Stat. § 974.06 motion were expressly raised and adjudicated during
the no-merit appeal and cannot be re-raised now. Munson’s claims of ineffective assistance of trial
counsel are procedurally barred by Escalona and Tillman. The allegation of ineffective assistance of postconviction
counsel is relevant only insofar as it attempts to provide a “sufficient reason”
for Munson’s failure to previously raise ineffective-assistance-of-trial-counsel
claims. However, because Munson cannot show trial counsel actually was
ineffective, Munson’s claim of ineffective assistance of postconviction counsel
fails to serve as a “sufficient reason” for circumventing the procedural bar.
By
the Court.—Order affirmed.
This opinion will not be
published. See Wis. Stat. Rule
809.23(1)(b)5.
[1] Munson also pled no contest to one count of armed robbery in a companion case. That case is not at issue in this appeal.
[2] For
example, claims of ineffective assistance of trial counsel generally cannot be
reviewed on appeal unless preserved by postconviction motion.
[3] Our no-merit opinion in Munson’s appeal noted only that “our review of the record reveals no basis for a claim of ineffective assistance of [trial] counsel.” While presumably we reviewed Munson’s case for any and all possible ineffective-assistance claims, the specific issues appellate counsel raised in the no-merit report were whether trial counsel properly advised Munson of the consequences of his plea and Munson’s possible lack of confidence in counsel.
[4] At one point, Munson argues that counsel could have at least moved to suppress his statements—counsel did, in fact, make such a motion.
[5] The motion also alleged the statements were taken in violation of Miranda v. Arizona, 384 U.S. 436 (1966), although Munson signed acknowledgements that he had been advised of, and was waiving, his Miranda rights.
[6] In
his brief, Munson alleges additional coercive measures, like putting him in a
holding cell with his codefendants to get them to fight, or giving Munson
cigarettes even though he was under eighteen.
However, we review only the allegations within the postconviction motion,
not any additional allegations in the brief.
State v. Allen, 2004 WI 106, ¶27, 274
[7] The presentence investigation report is not in the Record.
[8] The State asserted that Munson never identified the witnesses.

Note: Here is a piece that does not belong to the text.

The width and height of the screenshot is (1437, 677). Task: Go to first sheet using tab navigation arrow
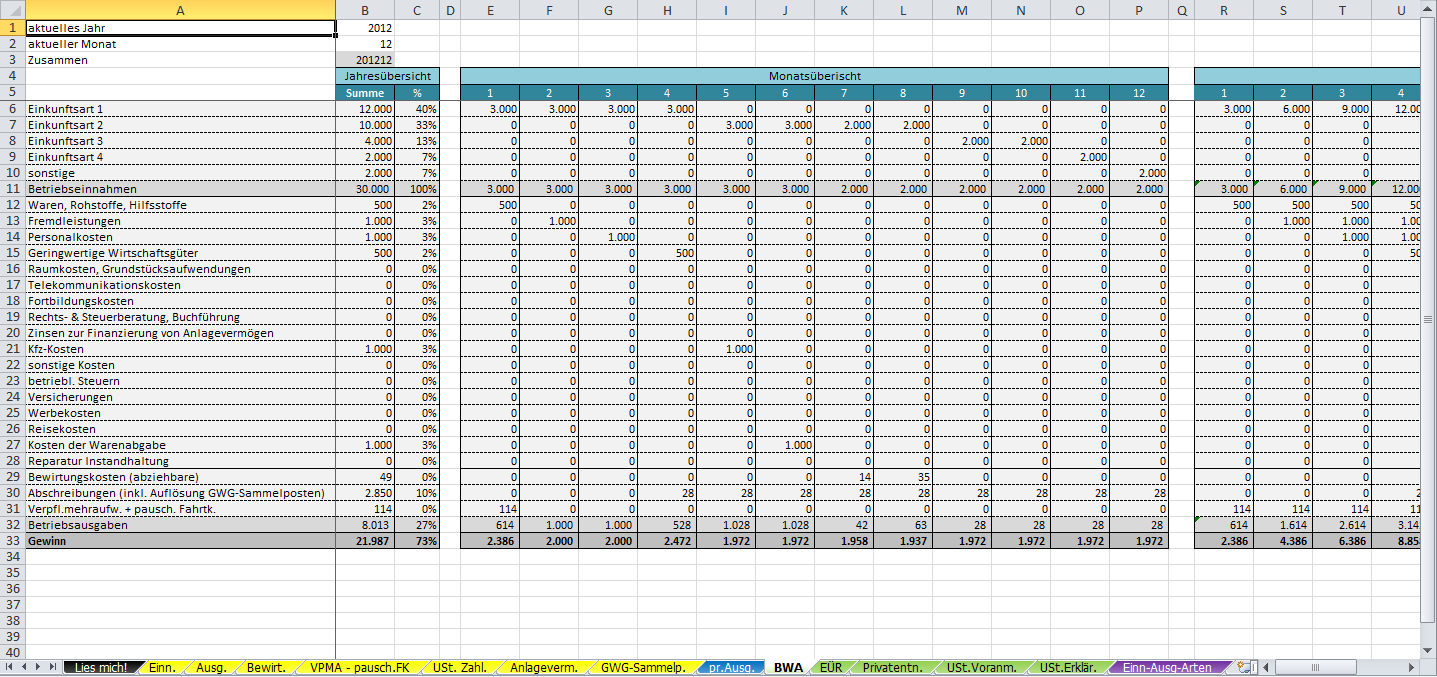point(10,666)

Although the witnesses are not specifically indentified by name in the motion, there is a “witness list” as Record Item 74, which appears to have been submitted with the postconviction motion, despite its separate number.
[9] Munson
also claimed that trial counsel was ineffective for coercing his plea and for
failing to ensure his plea was knowing and voluntary. This court expressly concluded in the
no-merit opinion that the “record belies Munson’s assertion that he was
coerced” and, as noted, that there was no arguable merit to a challenge to the
plea’s validity. These claims cannot be
re-raised, no matter how Munson rephrases them.